Created attachment 43479 [details] Revised patch. With fixes. Is the sharing of the function OK to do that way?

Comment on attachment 43479 [details] Revised patch. Looks great. Two style things that should be fixed before landing this. > + size_t source_size = sharedBuffer->size(); WebKit style uses sourceSize, not source_size, for a local variable like this. > + size_t amount = min<size_t>(count, source_size - position); I presume you tried this without <size_t>. If it worked that way we would want to leave it out. > + const CGDataProviderDirectCallbacks providerCallbacks = { 0, 0, 0, sharedBufferGetBytesAtPosition, sharedBufferRelease }; The const on this line isn't helpful. In general, there are many local variables that could be marked const, but as a general rule we do not do it since the extra verbiage doesn't help clarify things. We could decide to go the other way and start putting in const for local variables whenever possible, but I'd prefer not to do it on a case by case basis. > +#if !PLATFORM(MAC) > +// From ImageSourceCG > +extern size_t sharedBufferGetBytesAtPosition(void* info, void* buffer, off_t position, size_t count); > +#endif This needs to go into a header file, ImageSourceCG.h. We don't put externs into other files like this. I believe that you can even add a header file without modifying any of the project files, although it's customary to reference it in the Mac and Windows projects.

(In reply to comment #20) > > + size_t amount = min<size_t>(count, source_size - position); > > I presume you tried this without <size_t>. If it worked that way we would want > to leave it out. offset is an off_t which is signed, so we do need the specialization. > The const on this line isn't helpful. If that's how you feel, that's fine. I was imitating the array declarations in imageSourceOptions(). > This needs to go into a header file, ImageSourceCG.h. OK. Revving patch now.

Created attachment 43525 [details] With header file changes That should do it.

Comment on attachment 43525 [details] With header file changes > #include "GraphicsContext.h" > #include "ImageObserver.h" > +#if !PLATFORM(MAC) > +#include "ImageSourceCG.h" > +#endif > #include <wtf/MathExtras.h> Conditional includes are supposed to be in their own separate paragraph, not in with the rest of the includes.

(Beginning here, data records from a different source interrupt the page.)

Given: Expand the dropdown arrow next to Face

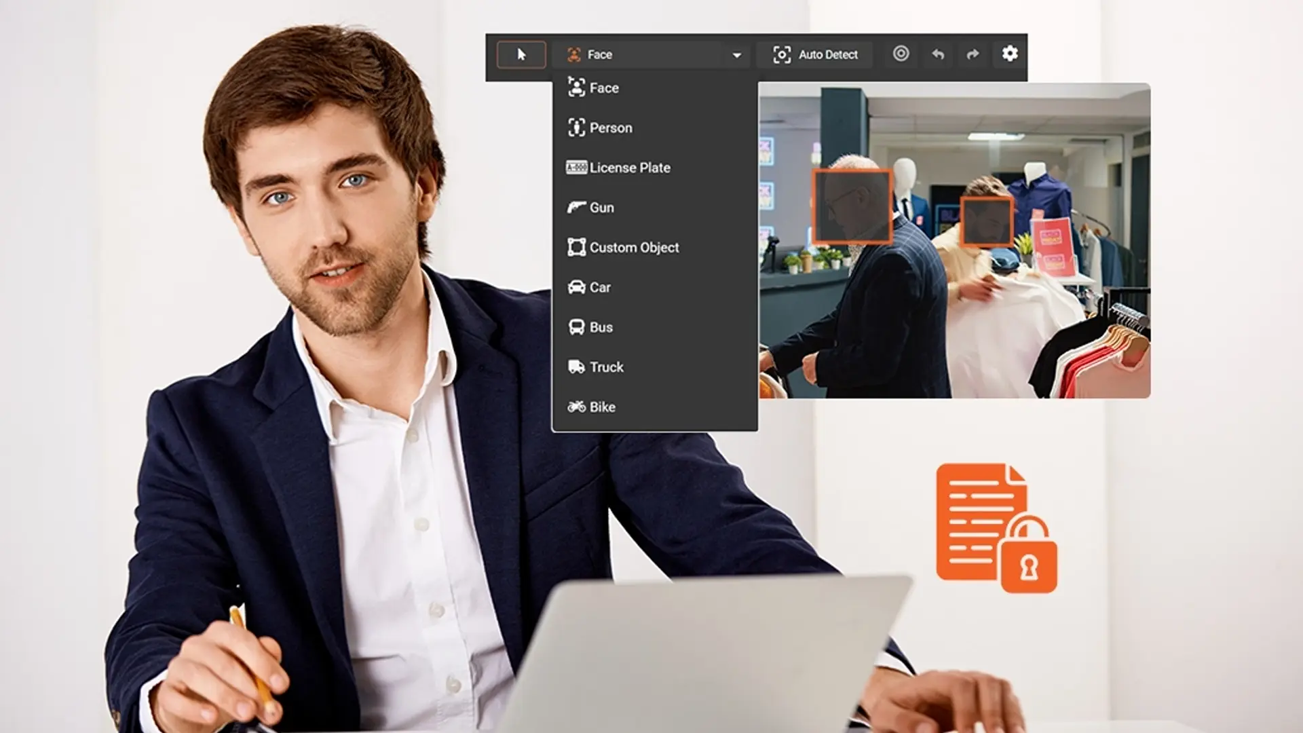Looking at the screenshot, I should pos(737,55).
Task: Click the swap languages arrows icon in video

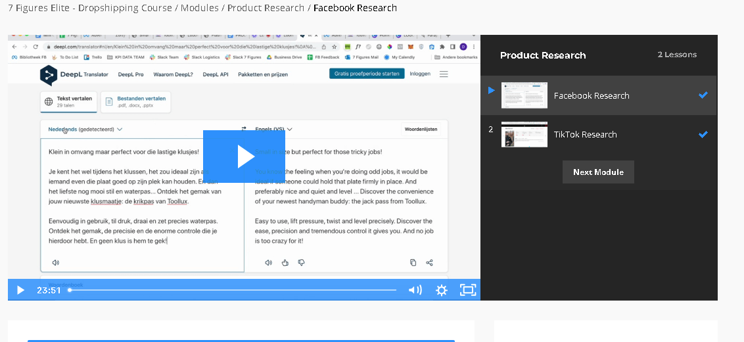Action: coord(244,129)
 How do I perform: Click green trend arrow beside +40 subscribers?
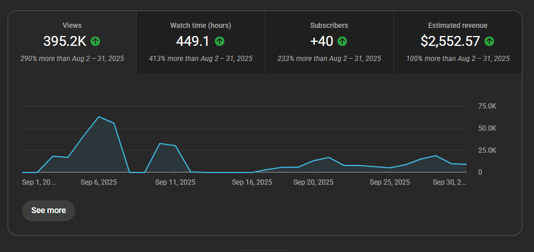342,41
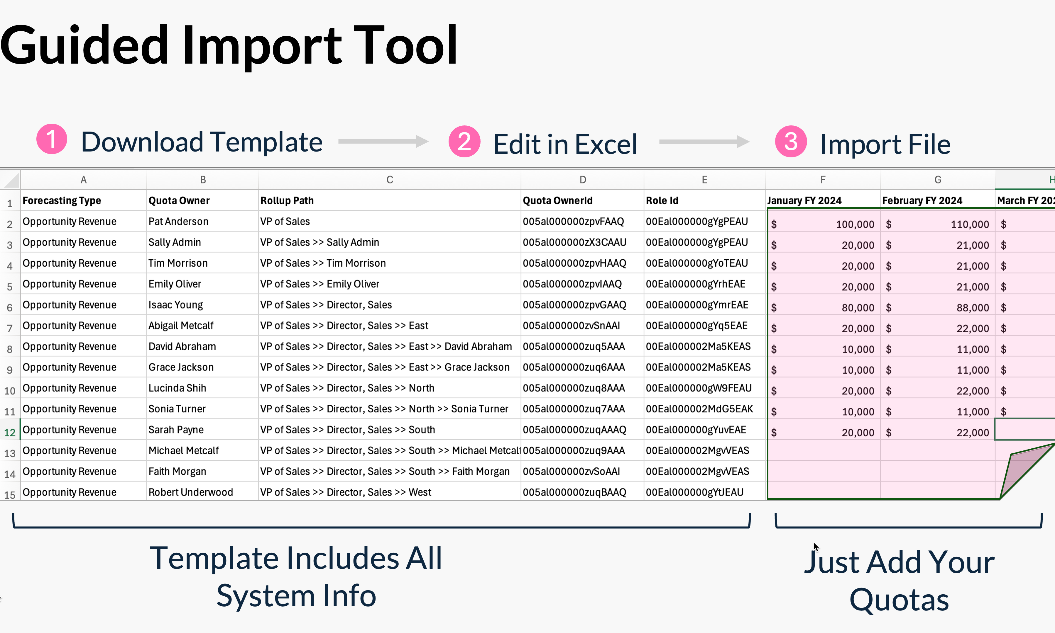Click the Download Template step label
Viewport: 1055px width, 633px height.
click(202, 142)
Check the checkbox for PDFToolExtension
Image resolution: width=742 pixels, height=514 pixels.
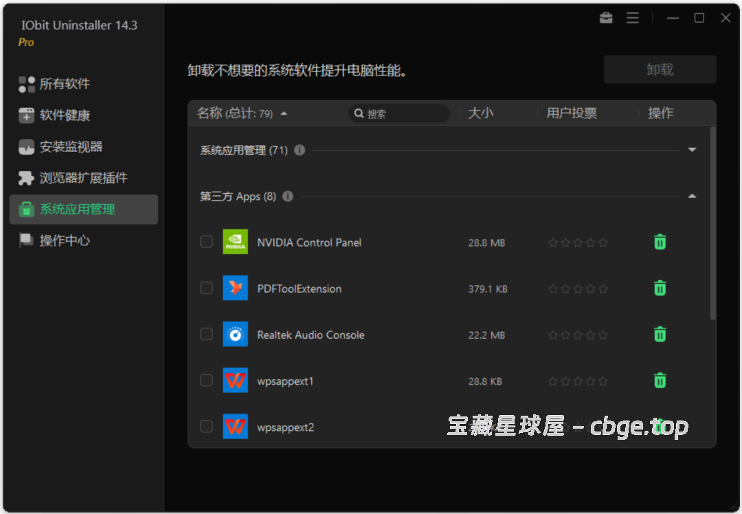[206, 288]
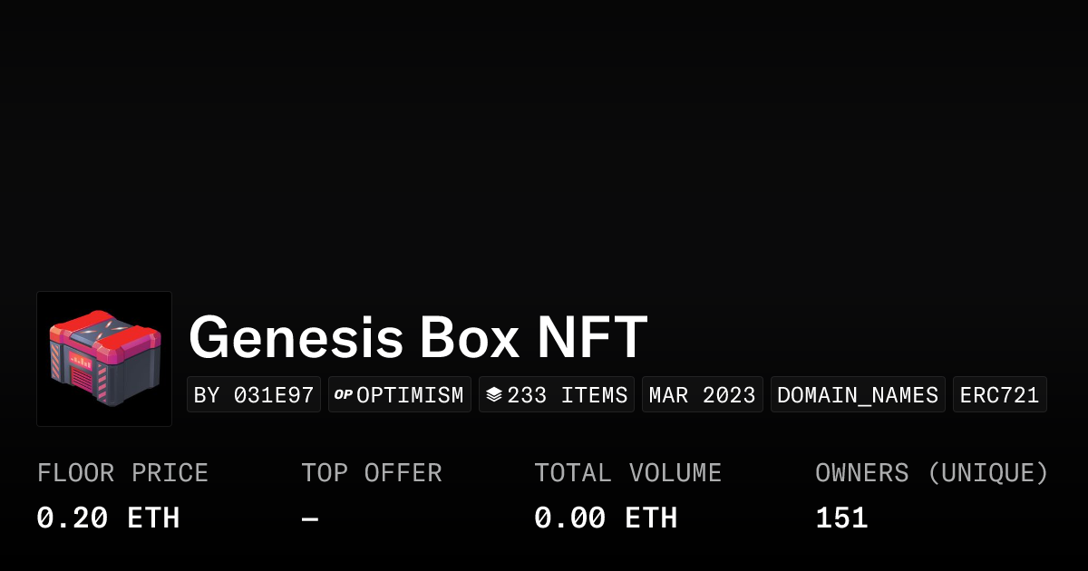Click the dash under Top Offer
Viewport: 1088px width, 571px height.
[310, 519]
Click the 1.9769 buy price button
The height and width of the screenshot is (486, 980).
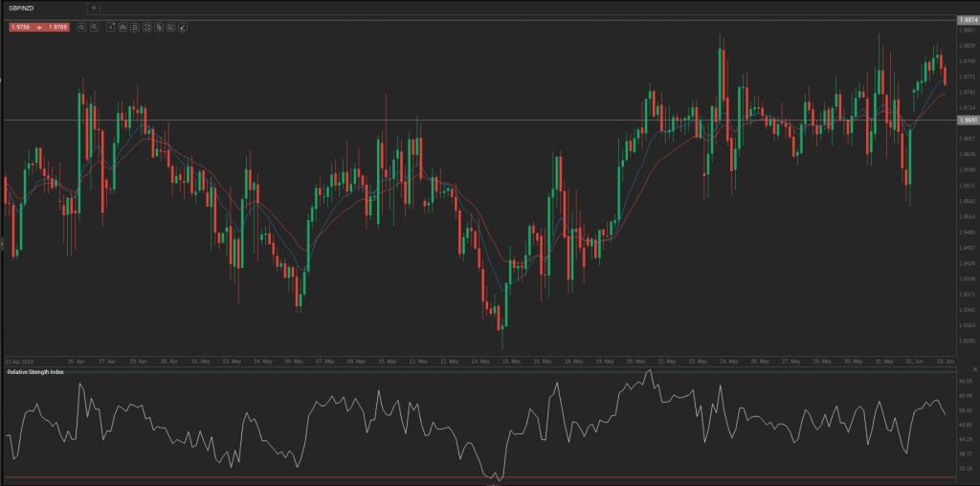(57, 28)
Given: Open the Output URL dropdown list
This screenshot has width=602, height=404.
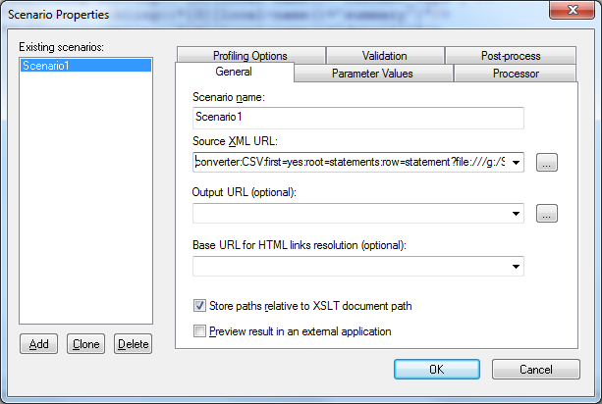Looking at the screenshot, I should coord(516,214).
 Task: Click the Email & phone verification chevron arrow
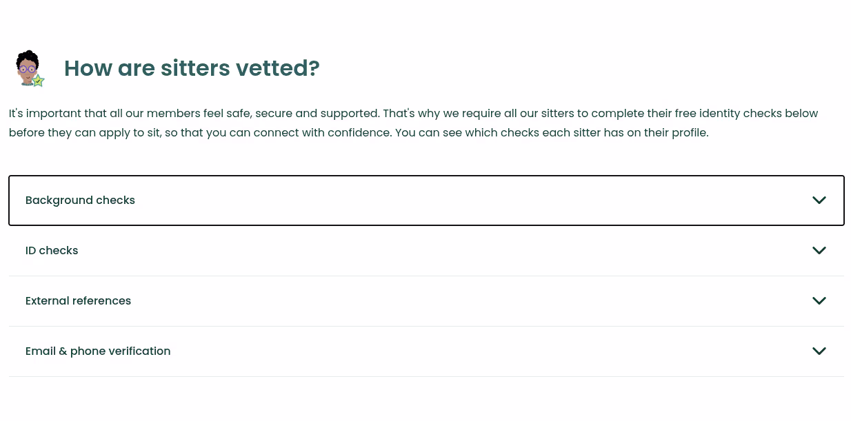click(x=819, y=351)
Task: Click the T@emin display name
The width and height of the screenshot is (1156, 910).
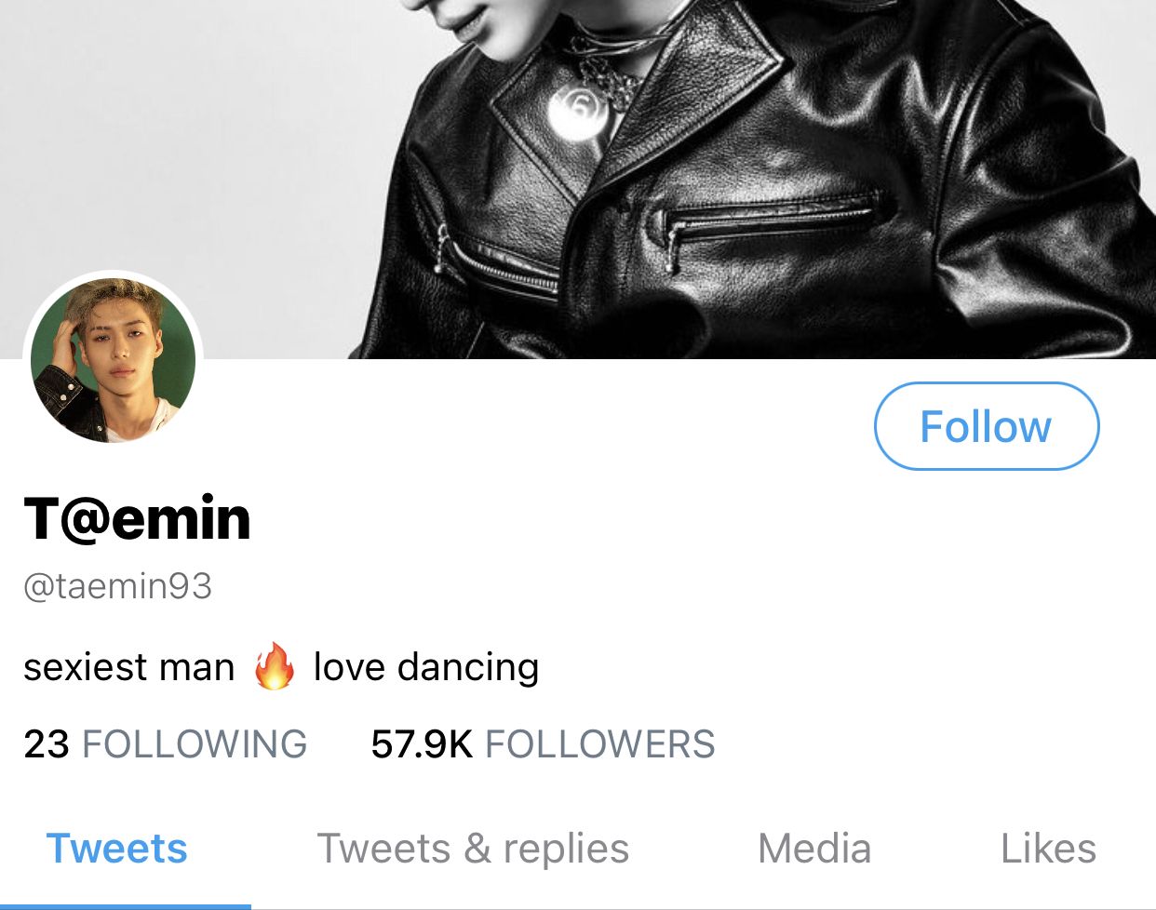Action: click(x=138, y=518)
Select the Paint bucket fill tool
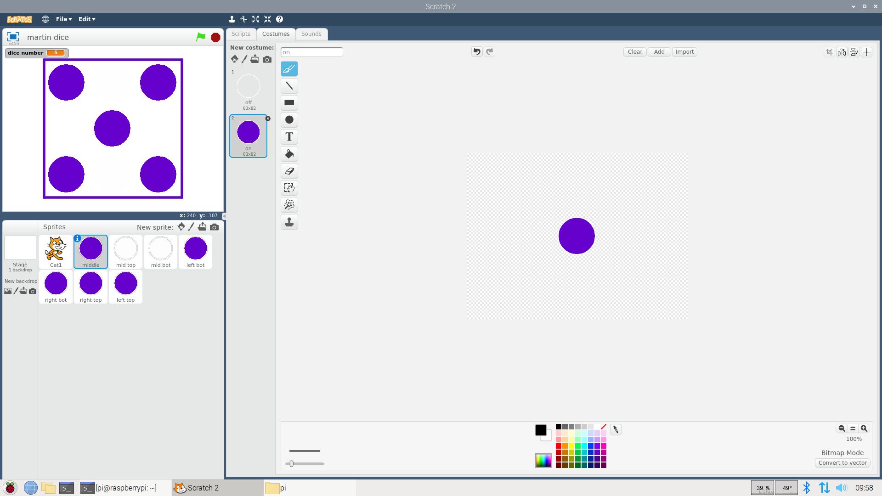This screenshot has width=882, height=496. 289,154
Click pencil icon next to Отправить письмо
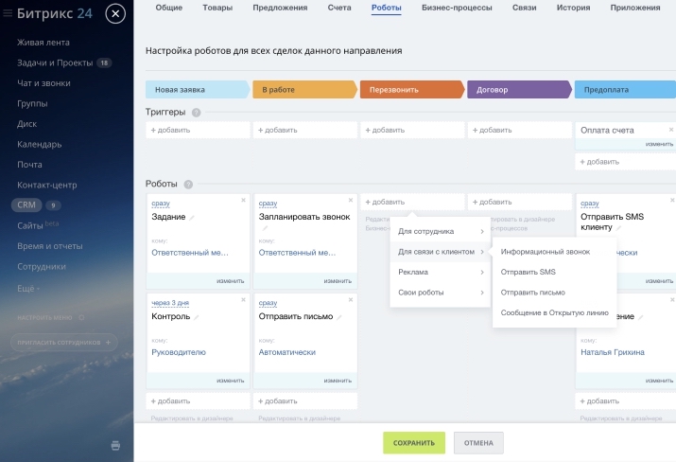Screen dimensions: 676x462 339,317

> Conditional includes are supposed to be in their own separate paragraph, not in > with the rest of the includes. Do you want a followup patch?

(In reply to comment #24) > > Conditional includes are supposed to be in their own separate paragraph, not in > > with the rest of the includes. > > Do you want a followup patch? Sure, would be nice to clean that up. I didn't want to hold you up just for that though.

Comment on attachment 43525 [details] With header file changes Clearing flags on attachment: 43525 Committed r51207: <http://trac.webkit.org/changeset/51207>

All reviewed patches have been landed. Closing bug.

Created attachment 43531 [details] Quick style patch

(In reply to comment #28) > Created an attachment (id=43531) [details] > Quick style patch

Comment on attachment 43531 [details] Quick style patch Clearing flags on attachment: 43531 Committed r51221: <http://trac.webkit.org/changeset/51221>

All reviewed patches have been landed. Closing bug.